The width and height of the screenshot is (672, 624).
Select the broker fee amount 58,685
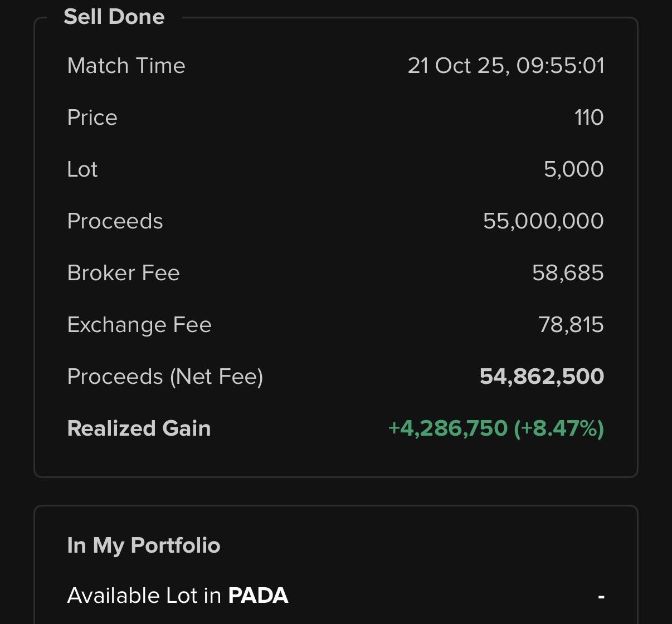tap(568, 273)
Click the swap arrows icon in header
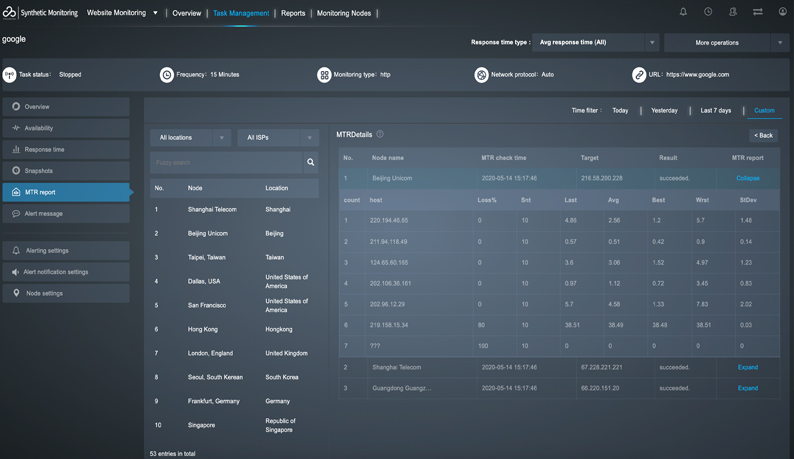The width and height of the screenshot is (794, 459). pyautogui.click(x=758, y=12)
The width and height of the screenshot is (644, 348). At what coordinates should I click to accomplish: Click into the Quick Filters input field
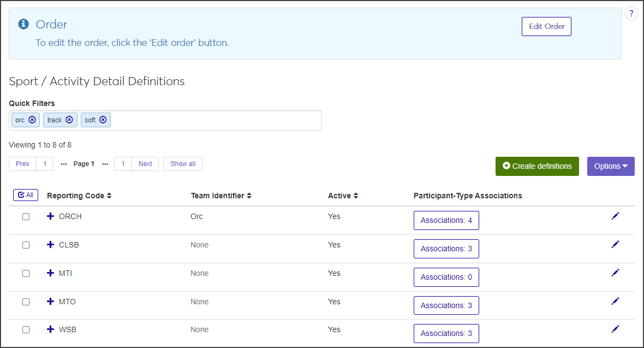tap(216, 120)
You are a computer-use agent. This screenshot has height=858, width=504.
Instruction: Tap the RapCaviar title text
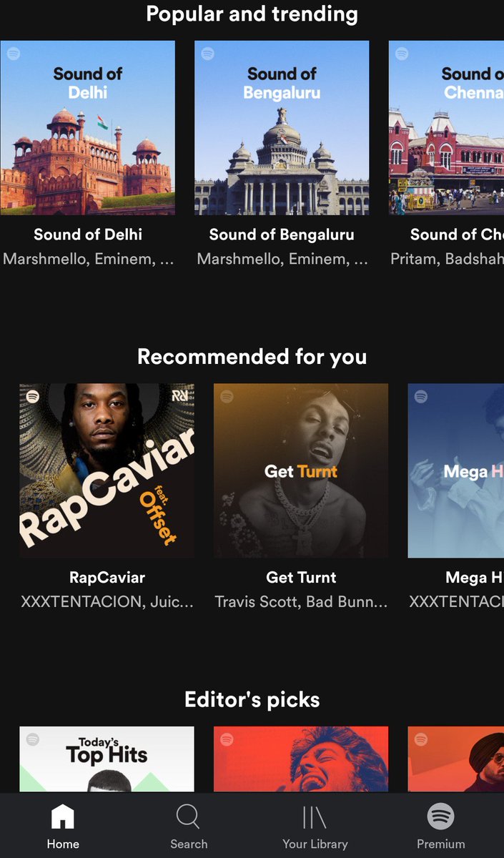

- - -

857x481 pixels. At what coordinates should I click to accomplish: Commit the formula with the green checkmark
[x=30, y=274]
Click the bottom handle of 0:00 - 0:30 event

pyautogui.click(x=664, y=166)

- - -

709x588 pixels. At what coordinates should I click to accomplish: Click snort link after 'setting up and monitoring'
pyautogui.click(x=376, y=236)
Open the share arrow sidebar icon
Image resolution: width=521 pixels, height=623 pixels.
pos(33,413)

- - -

● **WHAT THE TASK ASKS**: In the entries above, every line from the line with "The width and height of the screenshot is (672, 624)." to the line with "Instruction: Tap the RapCaviar title text" is to be printed exactly, with both ends included and pictures excluded.

● **EXERCISE RESPONSE**:
The width and height of the screenshot is (672, 624).
Select the broker fee amount 58,685
tap(568, 273)
Click the swap arrows icon in header
The width and height of the screenshot is (794, 459). pyautogui.click(x=758, y=12)
The width and height of the screenshot is (644, 348). At what coordinates should I click to accomplish: Click into the Quick Filters input field
tap(216, 120)
You are a computer-use agent. This screenshot has height=858, width=504.
Instruction: Tap the RapCaviar title text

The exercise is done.